Should we look at interstate wars differently?

Batten School Dean Allan Stam, along with Dan Reiter and Michael Horowitz, published “A Revised Look at Interstate Wars, 1816-2007” in the Journal of Conflict Resolution. The article analyzes the Correlates of War interstate war data version 4.0, which is critical for research in international relations. The authors found that in more than 30 percent of the 95 COW interstate wars, codings of at least one of the key variables—existence of the war, list of participants, initiator and outcome—needs to be revised.
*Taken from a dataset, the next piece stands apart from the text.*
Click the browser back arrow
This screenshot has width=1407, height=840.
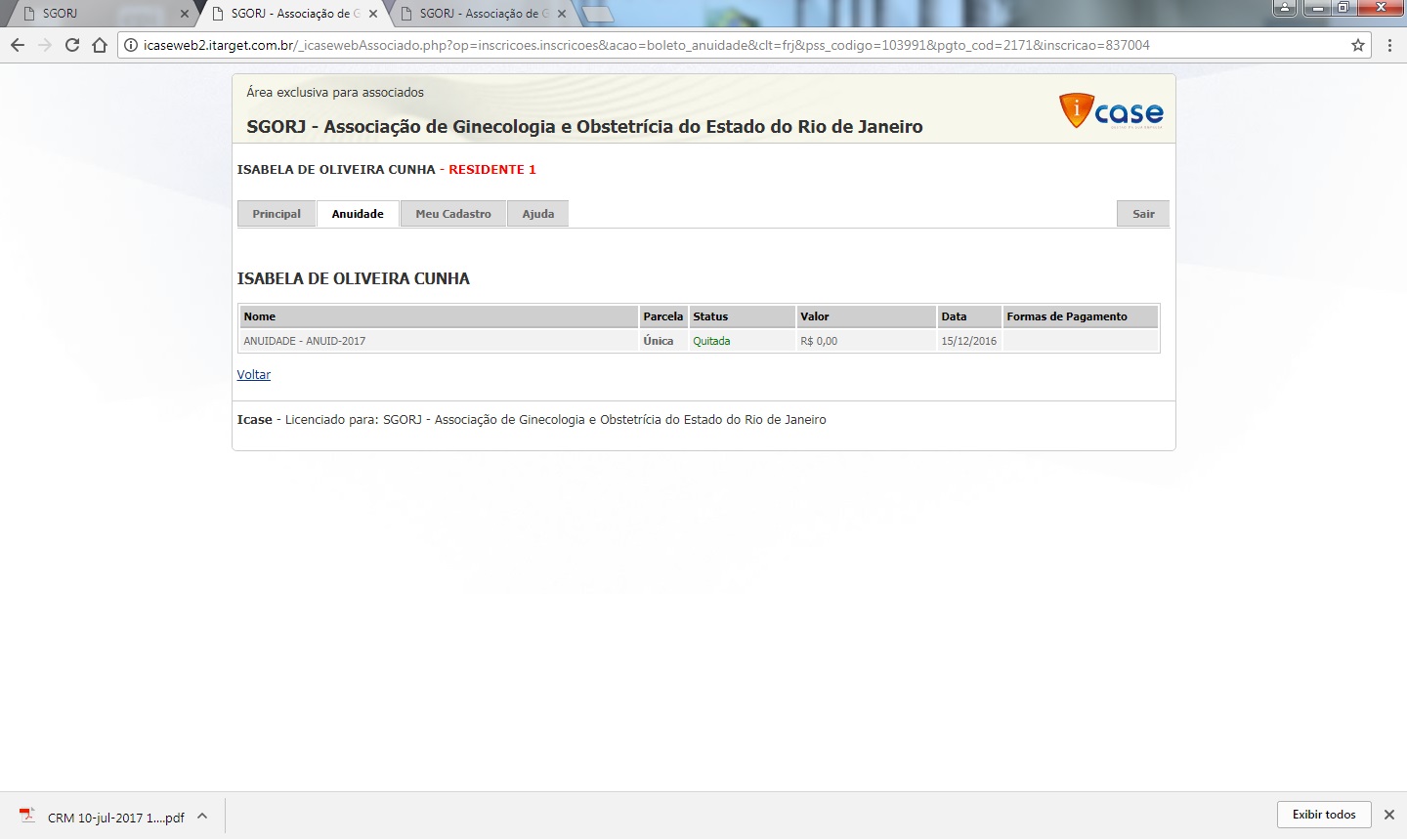coord(18,45)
Their article describes a data set that incorporates these revisions.


 

Batten faculty among the ranks of NAPA fellows

The National Academy of Public Administration, which was chartered by Congress to serve federal, state and local governments, elects Fellows who will address emerging issues and contribute to the discourse on government through standing panels.

Three Batten School faculty members have been elected as NAPA Fellows in recent years. Raymond Scheppach, senior lecturer and former executive director of the National Governors Association, is a specialist in the role of states in policy formulation. Professor Eric Patashnik, director of Batten’s Center for Health Policy, is an elected Fellow and was awarded NAPA’s Louis Brownlow Book Award in 2009. Most recently, Professor James Savage, who also teaches political science at the University of Virginia, was elected a Fellow in fall 2014.

Through the trusted and experienced leadership exhibited by these Fellows, NAPA aims to improve the quality, performance and accountability of government.